Re-posted from 2004
A few weeks ago we entertained a guest from China. He and his wife and Lois and I ate together at Bob Evans when we picked him up from the airport. I had coffee. He had tea. I was raised in Ohio. He was raised on the other side of the world. But we bowed to thank God for our meal together because we had Christ in common. As we ate together and talked we discovered something more.
Across the cultures and language barriers we quickly discovered a mutual love for stories. He has published six books of stories in Taiwan. I asked him to tell me one. The one he told me brought tears to my eyes and I knew then that I would want to re-tell it to you for Thanksgiving. Here’s how I remember the story:
Once there was a fourteen-year-old girl who got angry with her mother and ran away from home. She left without money or warm clothes. Soon she was cold and hungry but she was too angry and too proud to go back home.

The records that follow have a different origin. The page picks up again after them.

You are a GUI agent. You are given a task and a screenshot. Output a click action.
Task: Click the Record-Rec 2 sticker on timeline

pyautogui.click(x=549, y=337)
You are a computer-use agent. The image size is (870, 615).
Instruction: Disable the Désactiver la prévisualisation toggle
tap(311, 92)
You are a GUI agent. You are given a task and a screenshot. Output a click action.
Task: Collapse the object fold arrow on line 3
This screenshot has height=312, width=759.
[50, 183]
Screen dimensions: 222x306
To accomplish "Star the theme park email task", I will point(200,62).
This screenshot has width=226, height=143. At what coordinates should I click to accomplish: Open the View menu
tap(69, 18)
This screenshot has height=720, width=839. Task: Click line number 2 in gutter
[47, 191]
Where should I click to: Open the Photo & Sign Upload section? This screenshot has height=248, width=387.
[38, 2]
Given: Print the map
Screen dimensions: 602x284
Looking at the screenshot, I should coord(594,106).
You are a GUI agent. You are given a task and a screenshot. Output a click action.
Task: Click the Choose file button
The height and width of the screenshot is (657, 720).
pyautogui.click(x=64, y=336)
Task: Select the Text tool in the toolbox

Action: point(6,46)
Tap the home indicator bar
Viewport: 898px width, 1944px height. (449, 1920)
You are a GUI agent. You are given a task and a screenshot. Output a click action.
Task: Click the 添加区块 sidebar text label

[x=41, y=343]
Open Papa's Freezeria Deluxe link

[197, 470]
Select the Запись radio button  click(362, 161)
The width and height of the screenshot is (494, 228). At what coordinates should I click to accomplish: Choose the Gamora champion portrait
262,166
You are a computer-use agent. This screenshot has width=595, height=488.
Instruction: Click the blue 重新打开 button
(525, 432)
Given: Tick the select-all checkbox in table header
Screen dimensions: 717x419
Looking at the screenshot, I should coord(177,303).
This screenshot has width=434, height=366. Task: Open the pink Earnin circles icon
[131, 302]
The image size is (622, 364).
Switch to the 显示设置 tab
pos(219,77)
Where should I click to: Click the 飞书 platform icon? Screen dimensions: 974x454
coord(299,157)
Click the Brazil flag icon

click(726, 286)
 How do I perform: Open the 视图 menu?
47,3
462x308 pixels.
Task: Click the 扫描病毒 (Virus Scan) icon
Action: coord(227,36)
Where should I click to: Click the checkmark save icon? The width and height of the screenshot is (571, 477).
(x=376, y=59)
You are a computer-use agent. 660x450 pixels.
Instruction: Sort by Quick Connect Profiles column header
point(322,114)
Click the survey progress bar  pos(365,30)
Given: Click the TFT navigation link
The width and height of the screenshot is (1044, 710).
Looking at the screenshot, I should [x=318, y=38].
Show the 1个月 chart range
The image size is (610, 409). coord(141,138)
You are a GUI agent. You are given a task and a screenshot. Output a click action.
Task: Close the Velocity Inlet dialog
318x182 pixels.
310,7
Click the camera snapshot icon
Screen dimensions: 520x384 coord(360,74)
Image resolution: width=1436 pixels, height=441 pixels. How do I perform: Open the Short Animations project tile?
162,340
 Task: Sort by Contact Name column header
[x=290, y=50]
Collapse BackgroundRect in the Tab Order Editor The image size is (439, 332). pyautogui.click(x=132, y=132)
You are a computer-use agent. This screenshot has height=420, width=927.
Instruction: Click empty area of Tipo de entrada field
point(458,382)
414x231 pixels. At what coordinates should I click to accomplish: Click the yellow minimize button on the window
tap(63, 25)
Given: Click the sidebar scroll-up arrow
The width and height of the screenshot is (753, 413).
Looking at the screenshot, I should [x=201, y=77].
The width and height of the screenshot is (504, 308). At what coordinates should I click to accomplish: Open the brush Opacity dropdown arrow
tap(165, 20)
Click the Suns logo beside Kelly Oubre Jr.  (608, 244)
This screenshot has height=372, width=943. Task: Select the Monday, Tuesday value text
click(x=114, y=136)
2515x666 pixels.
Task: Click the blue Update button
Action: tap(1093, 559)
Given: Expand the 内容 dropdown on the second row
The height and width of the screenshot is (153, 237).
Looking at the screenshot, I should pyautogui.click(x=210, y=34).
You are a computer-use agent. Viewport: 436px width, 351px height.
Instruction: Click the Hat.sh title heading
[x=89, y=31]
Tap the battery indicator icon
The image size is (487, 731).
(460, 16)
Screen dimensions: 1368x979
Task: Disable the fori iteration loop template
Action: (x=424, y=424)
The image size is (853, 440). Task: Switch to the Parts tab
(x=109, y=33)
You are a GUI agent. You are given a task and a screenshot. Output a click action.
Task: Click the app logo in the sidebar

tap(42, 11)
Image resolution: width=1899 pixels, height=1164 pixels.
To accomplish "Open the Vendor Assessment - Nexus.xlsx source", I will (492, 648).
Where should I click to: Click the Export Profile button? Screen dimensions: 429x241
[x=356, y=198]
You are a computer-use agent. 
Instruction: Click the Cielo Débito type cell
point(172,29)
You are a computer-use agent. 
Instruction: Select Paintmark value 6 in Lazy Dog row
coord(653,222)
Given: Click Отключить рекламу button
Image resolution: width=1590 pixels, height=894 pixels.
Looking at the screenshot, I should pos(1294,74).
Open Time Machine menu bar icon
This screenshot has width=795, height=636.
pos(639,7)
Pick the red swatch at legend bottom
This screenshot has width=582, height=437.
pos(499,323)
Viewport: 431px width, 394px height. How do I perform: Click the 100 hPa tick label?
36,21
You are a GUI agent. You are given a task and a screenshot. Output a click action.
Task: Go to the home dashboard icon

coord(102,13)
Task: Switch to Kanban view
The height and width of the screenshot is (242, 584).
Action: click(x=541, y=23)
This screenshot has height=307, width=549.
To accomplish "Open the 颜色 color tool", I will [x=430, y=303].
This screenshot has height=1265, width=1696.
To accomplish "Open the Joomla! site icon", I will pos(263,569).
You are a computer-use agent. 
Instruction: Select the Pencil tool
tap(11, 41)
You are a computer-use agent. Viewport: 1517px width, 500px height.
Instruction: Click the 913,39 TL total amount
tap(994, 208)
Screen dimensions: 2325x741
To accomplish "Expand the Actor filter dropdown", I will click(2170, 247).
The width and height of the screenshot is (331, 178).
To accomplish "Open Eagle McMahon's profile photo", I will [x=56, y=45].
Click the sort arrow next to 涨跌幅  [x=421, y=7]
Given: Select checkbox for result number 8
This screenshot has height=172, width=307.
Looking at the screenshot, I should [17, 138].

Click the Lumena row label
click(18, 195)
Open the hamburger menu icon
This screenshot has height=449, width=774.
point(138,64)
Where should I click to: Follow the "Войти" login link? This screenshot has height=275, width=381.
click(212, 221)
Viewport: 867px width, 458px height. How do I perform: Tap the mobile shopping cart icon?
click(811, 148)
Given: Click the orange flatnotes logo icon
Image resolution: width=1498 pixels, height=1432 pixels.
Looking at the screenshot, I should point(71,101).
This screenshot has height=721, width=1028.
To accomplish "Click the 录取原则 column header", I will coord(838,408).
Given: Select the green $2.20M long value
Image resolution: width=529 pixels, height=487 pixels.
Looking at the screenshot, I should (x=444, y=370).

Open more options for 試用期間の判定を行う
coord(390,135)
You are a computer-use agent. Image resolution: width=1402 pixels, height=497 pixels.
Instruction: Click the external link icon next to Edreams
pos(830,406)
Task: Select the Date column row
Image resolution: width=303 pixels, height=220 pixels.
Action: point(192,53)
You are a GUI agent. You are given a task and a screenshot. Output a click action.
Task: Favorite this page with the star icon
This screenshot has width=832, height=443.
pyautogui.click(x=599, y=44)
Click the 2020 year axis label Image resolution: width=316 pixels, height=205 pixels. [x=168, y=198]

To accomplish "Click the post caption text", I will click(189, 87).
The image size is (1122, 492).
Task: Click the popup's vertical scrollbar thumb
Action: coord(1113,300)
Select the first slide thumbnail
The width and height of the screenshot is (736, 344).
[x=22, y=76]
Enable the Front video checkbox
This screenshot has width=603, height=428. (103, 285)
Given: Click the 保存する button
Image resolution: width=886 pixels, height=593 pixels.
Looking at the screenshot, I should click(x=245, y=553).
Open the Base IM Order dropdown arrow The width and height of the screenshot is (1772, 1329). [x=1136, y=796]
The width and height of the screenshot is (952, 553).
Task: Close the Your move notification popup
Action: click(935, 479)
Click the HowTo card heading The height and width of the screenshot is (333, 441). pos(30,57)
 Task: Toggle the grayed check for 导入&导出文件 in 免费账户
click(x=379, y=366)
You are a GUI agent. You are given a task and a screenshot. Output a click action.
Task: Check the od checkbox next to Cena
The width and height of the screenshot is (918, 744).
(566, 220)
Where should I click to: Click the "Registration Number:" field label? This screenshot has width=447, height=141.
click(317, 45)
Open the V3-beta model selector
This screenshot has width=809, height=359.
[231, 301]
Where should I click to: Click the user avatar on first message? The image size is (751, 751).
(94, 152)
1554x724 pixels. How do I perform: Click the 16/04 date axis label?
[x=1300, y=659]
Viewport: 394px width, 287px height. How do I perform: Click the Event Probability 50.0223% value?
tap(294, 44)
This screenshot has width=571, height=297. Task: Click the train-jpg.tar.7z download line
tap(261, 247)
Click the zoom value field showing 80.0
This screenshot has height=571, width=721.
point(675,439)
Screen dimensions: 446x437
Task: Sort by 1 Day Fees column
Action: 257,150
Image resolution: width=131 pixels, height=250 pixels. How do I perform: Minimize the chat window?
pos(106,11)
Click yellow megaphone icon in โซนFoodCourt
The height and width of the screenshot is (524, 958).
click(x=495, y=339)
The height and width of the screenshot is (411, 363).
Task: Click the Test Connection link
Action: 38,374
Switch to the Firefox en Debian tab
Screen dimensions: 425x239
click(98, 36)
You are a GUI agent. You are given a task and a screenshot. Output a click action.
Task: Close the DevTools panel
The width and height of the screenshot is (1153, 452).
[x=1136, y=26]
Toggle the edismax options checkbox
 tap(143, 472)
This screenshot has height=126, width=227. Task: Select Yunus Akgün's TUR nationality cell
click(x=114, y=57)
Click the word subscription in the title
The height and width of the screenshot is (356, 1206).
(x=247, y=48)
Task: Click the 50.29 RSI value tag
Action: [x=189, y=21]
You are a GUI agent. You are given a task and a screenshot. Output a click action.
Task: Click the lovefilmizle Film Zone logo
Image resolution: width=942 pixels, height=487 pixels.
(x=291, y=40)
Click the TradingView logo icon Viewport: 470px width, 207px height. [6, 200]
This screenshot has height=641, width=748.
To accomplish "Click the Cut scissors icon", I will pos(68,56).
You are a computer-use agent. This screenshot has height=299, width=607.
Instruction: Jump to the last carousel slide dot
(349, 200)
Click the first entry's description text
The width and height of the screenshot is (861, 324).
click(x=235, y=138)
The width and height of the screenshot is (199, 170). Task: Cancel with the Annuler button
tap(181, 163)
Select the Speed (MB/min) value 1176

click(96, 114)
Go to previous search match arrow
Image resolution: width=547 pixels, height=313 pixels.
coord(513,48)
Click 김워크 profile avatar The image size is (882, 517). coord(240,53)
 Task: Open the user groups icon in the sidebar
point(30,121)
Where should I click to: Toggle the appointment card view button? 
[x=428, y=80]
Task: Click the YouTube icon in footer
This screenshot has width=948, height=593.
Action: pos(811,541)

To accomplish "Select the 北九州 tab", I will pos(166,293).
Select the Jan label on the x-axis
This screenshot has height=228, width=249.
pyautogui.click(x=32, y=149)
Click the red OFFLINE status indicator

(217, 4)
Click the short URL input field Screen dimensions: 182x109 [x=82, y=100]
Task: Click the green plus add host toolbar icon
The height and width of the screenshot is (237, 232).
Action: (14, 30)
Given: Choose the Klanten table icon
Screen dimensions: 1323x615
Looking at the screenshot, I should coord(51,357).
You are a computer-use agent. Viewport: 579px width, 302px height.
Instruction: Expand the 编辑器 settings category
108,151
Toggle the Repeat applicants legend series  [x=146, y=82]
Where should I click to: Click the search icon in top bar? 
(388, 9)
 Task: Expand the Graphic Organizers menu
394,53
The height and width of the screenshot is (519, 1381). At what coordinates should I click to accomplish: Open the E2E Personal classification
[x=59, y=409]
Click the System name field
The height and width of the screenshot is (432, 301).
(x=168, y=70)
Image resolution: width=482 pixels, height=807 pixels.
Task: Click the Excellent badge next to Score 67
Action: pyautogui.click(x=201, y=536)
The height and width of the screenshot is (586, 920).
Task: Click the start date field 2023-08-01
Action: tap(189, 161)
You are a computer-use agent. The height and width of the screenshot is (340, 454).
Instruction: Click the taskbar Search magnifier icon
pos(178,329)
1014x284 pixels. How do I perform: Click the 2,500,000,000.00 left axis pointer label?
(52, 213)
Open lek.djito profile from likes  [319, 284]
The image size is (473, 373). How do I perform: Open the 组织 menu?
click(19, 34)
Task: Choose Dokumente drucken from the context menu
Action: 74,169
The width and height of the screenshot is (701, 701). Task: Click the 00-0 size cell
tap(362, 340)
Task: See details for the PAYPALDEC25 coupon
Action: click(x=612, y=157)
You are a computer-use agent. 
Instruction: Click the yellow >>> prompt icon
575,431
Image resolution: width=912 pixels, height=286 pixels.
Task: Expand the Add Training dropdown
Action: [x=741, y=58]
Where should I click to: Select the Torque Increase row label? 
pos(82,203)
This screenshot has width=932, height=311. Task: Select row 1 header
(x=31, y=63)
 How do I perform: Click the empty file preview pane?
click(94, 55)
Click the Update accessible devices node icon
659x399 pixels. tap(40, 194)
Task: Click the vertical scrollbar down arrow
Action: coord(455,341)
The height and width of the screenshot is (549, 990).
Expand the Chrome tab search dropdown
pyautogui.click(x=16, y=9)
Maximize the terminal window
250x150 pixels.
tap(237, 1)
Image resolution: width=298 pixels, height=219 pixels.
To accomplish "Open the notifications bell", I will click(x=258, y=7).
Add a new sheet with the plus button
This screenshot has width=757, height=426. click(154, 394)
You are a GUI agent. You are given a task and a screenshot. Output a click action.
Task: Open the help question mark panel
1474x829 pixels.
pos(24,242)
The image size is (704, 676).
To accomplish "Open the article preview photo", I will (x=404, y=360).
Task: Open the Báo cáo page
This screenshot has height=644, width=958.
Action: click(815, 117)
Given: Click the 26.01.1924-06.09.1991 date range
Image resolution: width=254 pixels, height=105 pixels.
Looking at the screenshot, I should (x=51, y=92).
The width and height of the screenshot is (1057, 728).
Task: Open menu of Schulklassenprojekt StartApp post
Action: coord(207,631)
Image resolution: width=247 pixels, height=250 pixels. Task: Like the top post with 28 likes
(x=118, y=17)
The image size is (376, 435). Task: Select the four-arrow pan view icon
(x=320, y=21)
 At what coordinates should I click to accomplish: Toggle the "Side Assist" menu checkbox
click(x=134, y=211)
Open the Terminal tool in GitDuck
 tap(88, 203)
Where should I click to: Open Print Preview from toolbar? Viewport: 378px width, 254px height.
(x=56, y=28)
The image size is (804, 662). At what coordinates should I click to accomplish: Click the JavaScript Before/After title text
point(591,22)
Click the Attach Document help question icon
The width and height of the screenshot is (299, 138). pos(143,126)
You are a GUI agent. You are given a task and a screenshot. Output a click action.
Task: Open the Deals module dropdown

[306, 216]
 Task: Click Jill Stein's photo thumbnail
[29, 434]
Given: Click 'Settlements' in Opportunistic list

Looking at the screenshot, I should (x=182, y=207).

Out in the street she saw an old woman in a market selling hot noodles. They looked so good. The old woman saw that she was cold and hungry. She gave her a bowl of noodles. When she did the girl began to cry. “Why are you crying?” she asked. “Because my other made me angry and I ran away and I was cold and hungry and you are so kind, you gave me a bowl of noodles.
The old woman said, “How old are you?”
“Fourteen,” the girl said.
“Look at me. Your mother has feed you three times a day for fourteen years and you are angry with her. You don’t even know me and you are weeping grateful tears for one bowl of noodles. Don’t you think you should go home and thank your mother for fourteen years of love and care?”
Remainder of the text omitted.